▶ **Fragmento seleccionado**:
****

“El café será veneno pero tan lento que hace más de ochenta
años que lo vengo tomando varias veces al día y todavía no he notado trastorno
alguno en mi organismo”. Esta cita del filósofo francésBernard Le
Bovier de Fontenelle (Ruan, 1657 – París, 1757), que aparece en una de las
paredes del Bracafè de la calle Casp (a un tiro de piedra de La Rambla), es,
debe de ser, el mejor encabezamiento de esta crónica. Dicen que siempre se van
los mejores y esta cafetería, fundada el 29 de abril de 1931, tiene los días
contados. El edificio donde se ubica, propiedad de Catalana de Occidente, será
demolido para albergar un flamante y portentoso parking y la casi centenaria
barra donde ahora se degustan los cafés, estará la puerta de
entrada. Lo explica Xavier de Erausquin Romaní, apoderado de Germàn
de Eurasquin, la empresa familiar (él, no obstante, se presenta como un
trabajador de la casa), que durante 87 años (hasta el 31 de agosto, el día en
el que se servirá el último café) ha regentado la carismática y entrañable
cafetería. Pero la ocasión la pintan calva, volvamos al tema en el que, sin
duda alguna, el responsable del establecimiento es una eminencia. “El café es
materia viva, es por ello que incluso la humedad del ambiente influye en su
sabor. Es determinante la calidad del café, por supuesto, pero tomándolo, entre
otras bondades, se regeneran las células y se elimina grasa”.

****

▶ **Datos aportados**:
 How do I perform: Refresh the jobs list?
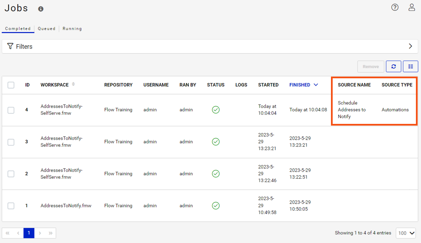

****

▶ **Ejercicio propuesto**: Prosigue la crónica sobre el cierre del Bracafè a partir de la última frase del fragmento.

▶ **Resultado**:
La proximidad, casi puerta con puerta, de los estudios de
Ràdio Barcelona, (la emisora más antigua de la ciudad, y durante muchos años la
más emblemática) y el Teatro Tívoli, han envuelto a este establecimiento, en
realidad, de muy pequeñas dimensiones, en un ambiente ‘socio-artístico’
irrepetible. Un espacio, si se quiere, telúrico. Xavier recuerda cuando Maria
Matilde Almendros pasaba por las mañanas, por ejemplo, e Isabel Gemio (entonces
Garbí)), otro ejemplo, por la noche. “El café tiene que estar bueno, se lo
sirvas a Paqual Maragall o a Ada Colau, sea quien sea, sí, pero es cierto que
tener una ubicación tan especial nos ha dado una solera que nos hace
irrepetibles”.
Irrepetibles. Mientras el cronista repasa mentalmente
las veces que habrá saboreado una infusión (“un café no deja de ser una
infusión”, dice el que sabe) en este local (en compañía de tantos), Xavier de
Erausquin Romaní explica, con gran resignación, el hecho “insólito” de que,
después de tantas y tantas décadas y estando al corriente de pago “de todo”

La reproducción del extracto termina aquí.